Health behavior interventions can help manage stress, alleviate symptoms and reduce systemic reactions for patients with inflammatory conditions. Occupational science research has relied upon health-promoting behaviors to reduce stressors and improve coping skills.

In clinical practice, Uyeshiro Simon has helped clients with chronic illnesses using Lifestyle Redesign, with health benefits evident in measured biomarkers. Her work in occupational science has supported patients living with chronic conditions, including multiple sclerosis.

“The way that you live your life can also impact your disease prognosis. For folks who have MS who eat good anti-inflammatory diets, exercise often and keep their body calm … [there is less] chronic stress on their nervous system,” Uyeshiro Simon said. “When they get their MRIs, they have fewer plaques in their scans.”

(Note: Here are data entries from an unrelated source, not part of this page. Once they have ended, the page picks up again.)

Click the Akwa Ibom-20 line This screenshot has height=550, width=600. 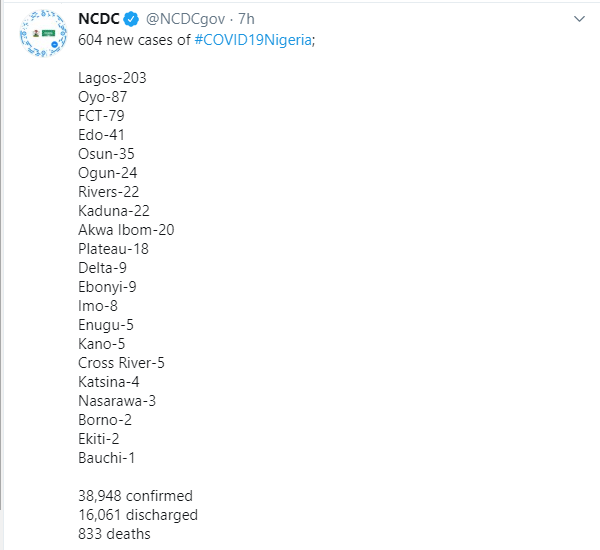(126, 230)
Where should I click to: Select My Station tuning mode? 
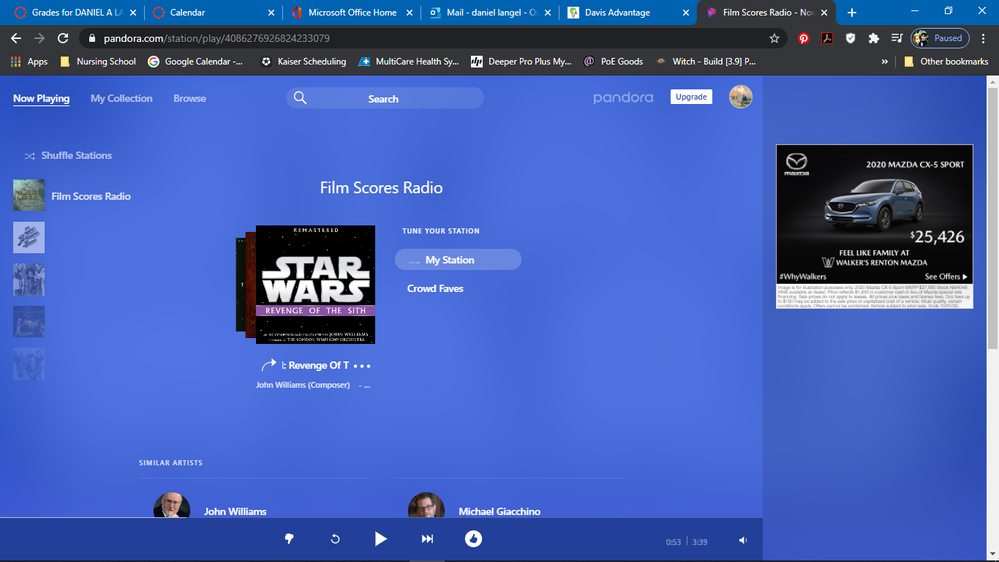[458, 260]
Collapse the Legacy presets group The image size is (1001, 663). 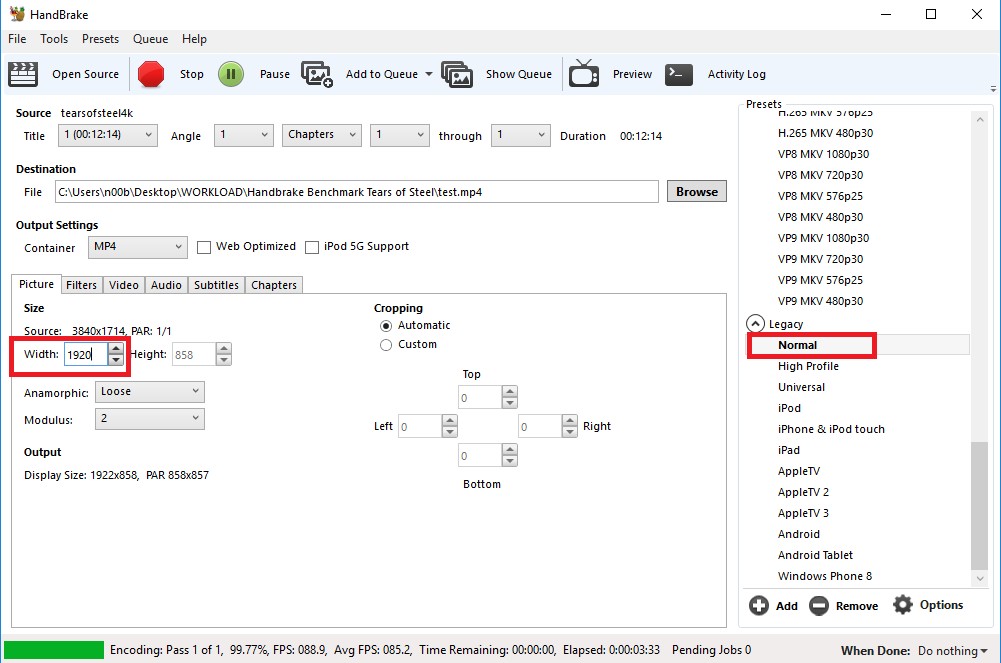tap(756, 324)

The occupational science program offers Lifestyle Redesign for chronic health conditions, dysautonomia, mental health, sleep disorders, oncology, neurological conditions and cardiovascular health. Interventions help clients learn to manage medications, treatments, diet, allergies and environmental triggers.

Chronic health conditions often cause chronic pain, cognitive health effects and emotional stress, requiring patients to make adjustments to their existing lifestyles. Clinical occupational therapists strive to provide support to clients in managing conditions through the Lifestyle Redesign program.

Chan’s innovative programs rely upon an interdisciplinary approach — applying occupational science and medical research, education and client-provider communication, and community support — to promote lifestyle redesign.

“We define occupations as meaningful activities that occupy your time,” Uyeshiro Simon said. “When you step back into your own life, you [can ask yourself] ‘What are the meaningful occupations that contribute to or pull away from my sense of health, well-being [and] happiness?’”

The Lifestyle Redesign program offers clients weekly sessions with an occupational therapist in-person or via telehealth. Students interested in an evaluation with the occupational therapy program can schedule an appointment via mySHR.